Work Redux #022: Moon Hymns

September 1, 2023

Emily Portelli is a Toronto-based record collector. Performing under the moniker Moon Hymns, she has developed a deep crate of jazz, electronic, soul, and all things in between after years of curating the bins at Sonic Boom. You can catch Emily slinging records at bars like The Embassy, The Little Jerry, & Standard Time. Always in tune with the crowd, her sets can meander through any genre throughout the night. She loves a crowd pleaser as much as a deep cut. Whether you’re looking to add to your Discogs want list, or just groove along, her selections are for everyone. 

I noticed that you did a mix with record store Invisible City. I’m wondering about your connection to them, and any bigger thoughts you might have about these community hubs for music?

I started working at Sonic Boom in 2016. It was very intimidating, because when I started working there I had about fifty records, and you think you know so much about music when you start a job like this.
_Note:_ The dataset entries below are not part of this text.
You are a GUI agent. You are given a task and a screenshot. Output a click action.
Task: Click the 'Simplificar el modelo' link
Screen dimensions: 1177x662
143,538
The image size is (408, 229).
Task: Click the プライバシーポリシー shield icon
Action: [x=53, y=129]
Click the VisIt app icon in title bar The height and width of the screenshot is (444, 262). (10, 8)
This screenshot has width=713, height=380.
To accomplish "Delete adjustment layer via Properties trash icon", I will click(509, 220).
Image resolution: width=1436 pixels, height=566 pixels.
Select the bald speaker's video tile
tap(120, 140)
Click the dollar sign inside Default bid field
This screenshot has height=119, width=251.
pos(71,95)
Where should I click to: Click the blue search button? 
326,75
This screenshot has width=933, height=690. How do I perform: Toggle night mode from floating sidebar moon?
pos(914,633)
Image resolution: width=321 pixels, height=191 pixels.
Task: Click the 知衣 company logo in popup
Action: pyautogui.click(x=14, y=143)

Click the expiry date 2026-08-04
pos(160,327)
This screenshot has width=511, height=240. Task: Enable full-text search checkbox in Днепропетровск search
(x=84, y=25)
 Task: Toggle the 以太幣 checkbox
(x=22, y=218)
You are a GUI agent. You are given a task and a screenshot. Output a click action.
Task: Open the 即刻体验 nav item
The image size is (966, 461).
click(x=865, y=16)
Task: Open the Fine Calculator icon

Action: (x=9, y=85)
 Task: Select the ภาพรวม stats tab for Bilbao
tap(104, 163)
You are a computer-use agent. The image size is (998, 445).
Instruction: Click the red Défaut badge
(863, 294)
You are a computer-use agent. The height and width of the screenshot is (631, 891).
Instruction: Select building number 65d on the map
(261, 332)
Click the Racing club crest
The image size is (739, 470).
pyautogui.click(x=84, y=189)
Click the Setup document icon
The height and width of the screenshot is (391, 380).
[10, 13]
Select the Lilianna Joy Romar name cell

You think ‘I got hired, I don’t have anything to worry about.’ Then you meet all the cool people you work with everyday, and you realize ‘oh, I know nothing!’ Which, on the surface, can be terrifying, but the only way to get past that is to take it as a learning experience. You’re never going to know everything. I still don’t know everything, and that’s fine. After working for a while at Sonic Boom, I started to notice this dingy little record shop across the street in the courtyard, and I was like ‘what the hell is that place doing down there?’ I didn’t grow up in the city, so I didn’t know anything about it, until one day I went in, walked around, bought some records, got intimidated, and left. It just kind of became a habit to go over there during my lunch break, after work, on my day off – I would just go in there all the time and hang out with Gary and Laura. I got to know the crew that works there and now we’re all buddy buddy.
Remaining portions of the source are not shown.